[WORK INSTRUCTIONS]
Return nothing but the lines from the one containing "Instruction: Click the ウドラギドラ profile avatar" through the end of the records below, exactly as they stand and without pictures.

::: INFORMATION SUPPLIED

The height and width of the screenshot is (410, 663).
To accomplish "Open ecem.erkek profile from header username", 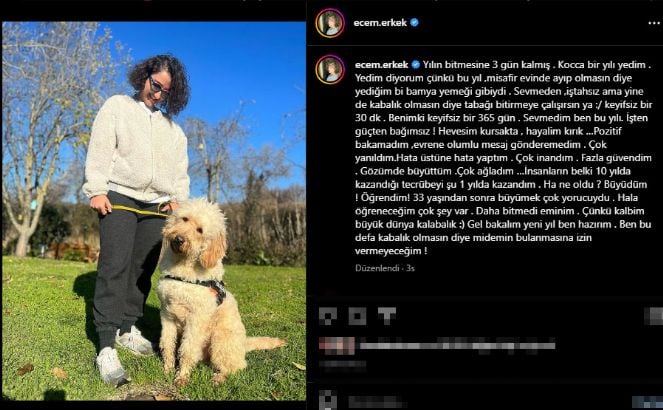I will point(380,23).
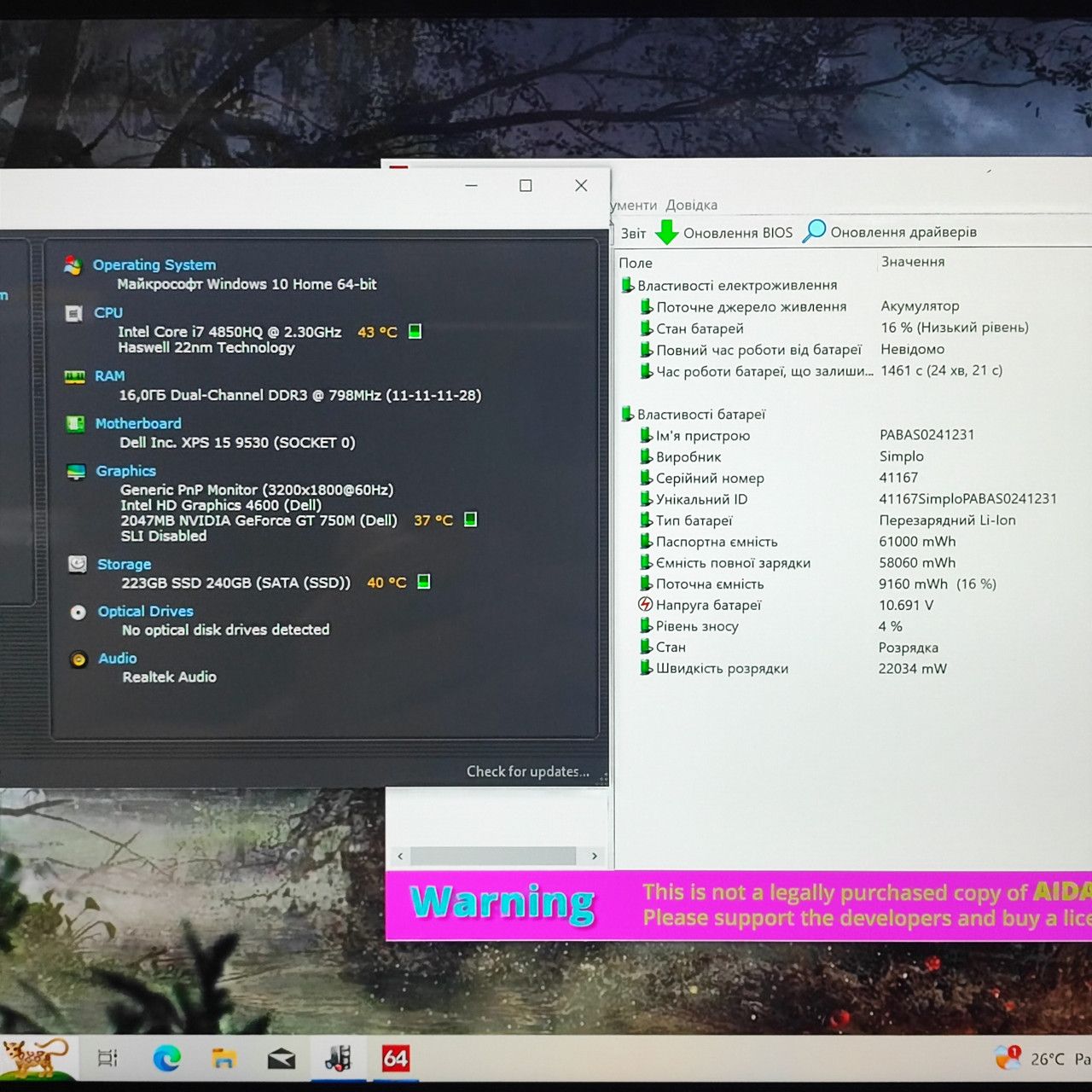
Task: Open the CPU section icon in Speccy
Action: 74,313
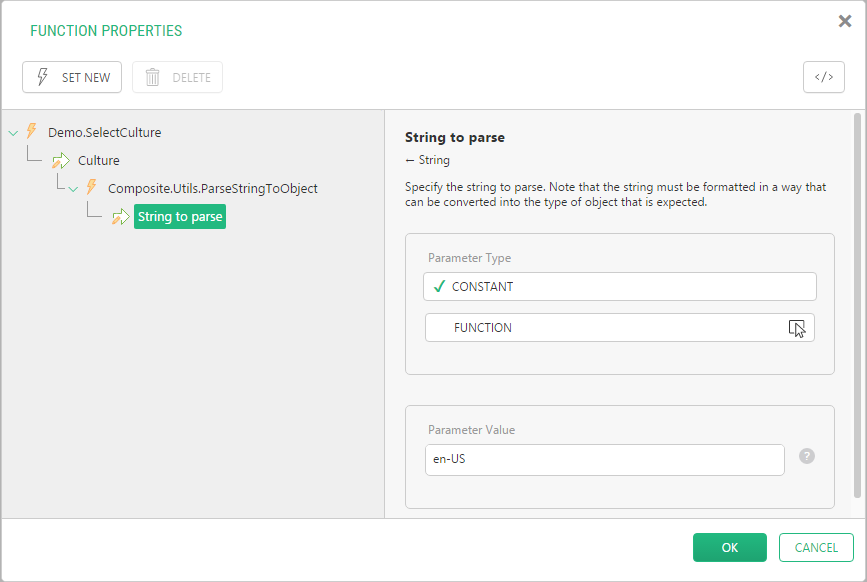Click the parameter icon before String to parse
The height and width of the screenshot is (582, 867).
(121, 217)
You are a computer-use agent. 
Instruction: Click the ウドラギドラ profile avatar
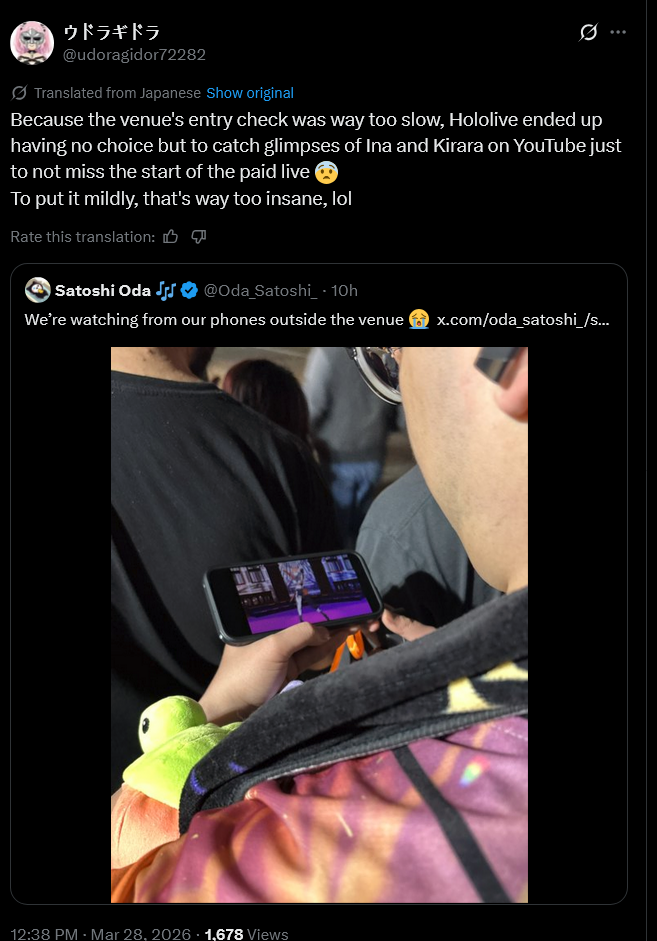click(x=32, y=43)
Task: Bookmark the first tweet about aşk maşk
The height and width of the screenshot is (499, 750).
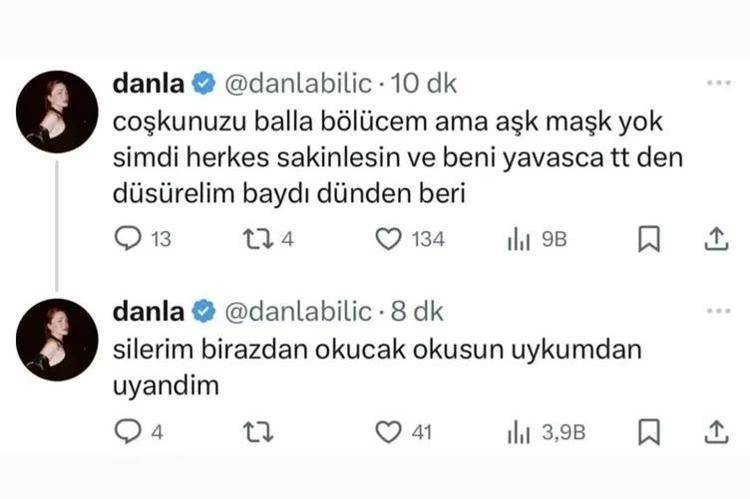Action: click(648, 239)
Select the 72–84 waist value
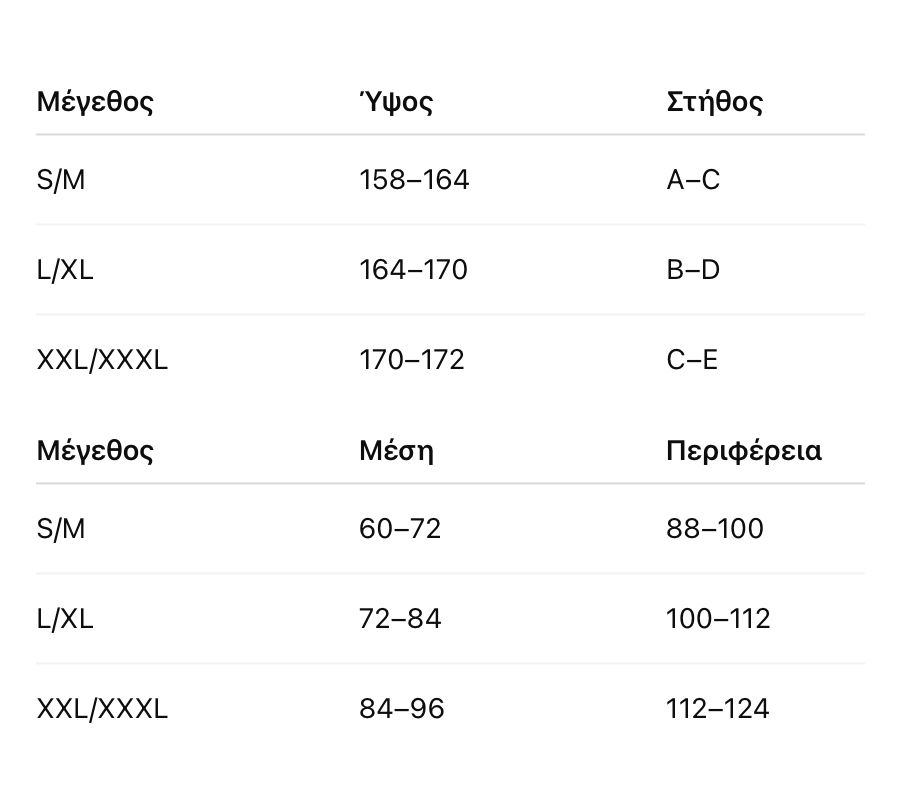The width and height of the screenshot is (907, 808). pos(400,619)
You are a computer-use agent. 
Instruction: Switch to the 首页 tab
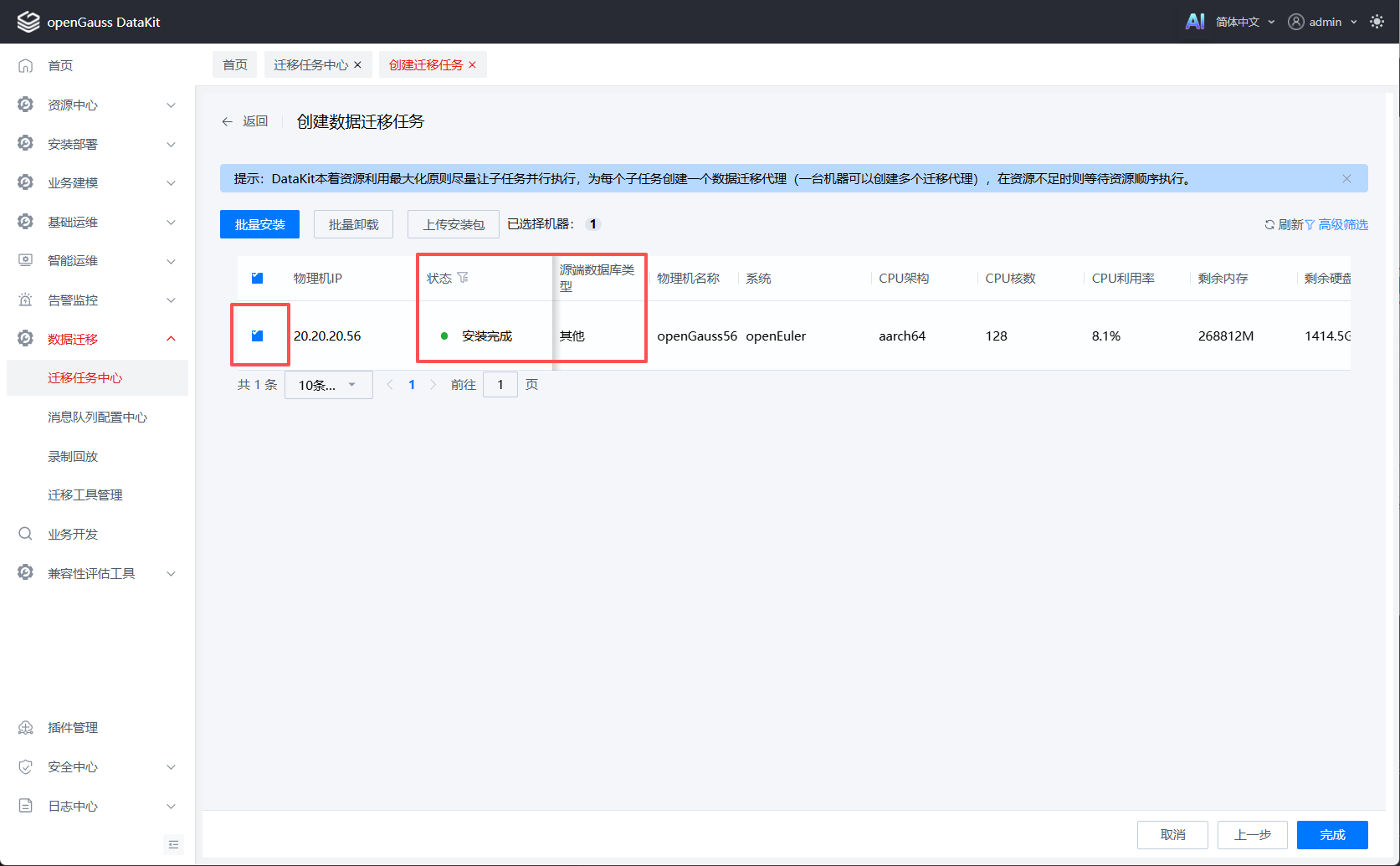point(235,64)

::::::

[WRITTEN SOLUTION]
Instruction: Click the ウドラギドラ profile avatar
click(x=32, y=43)
Task: Bookmark the first tweet about aşk maşk
The height and width of the screenshot is (499, 750).
Action: click(648, 239)
Select the 72–84 waist value
The width and height of the screenshot is (907, 808). pos(400,619)
You are a computer-use agent. 
Instruction: Switch to the 首页 tab
point(235,64)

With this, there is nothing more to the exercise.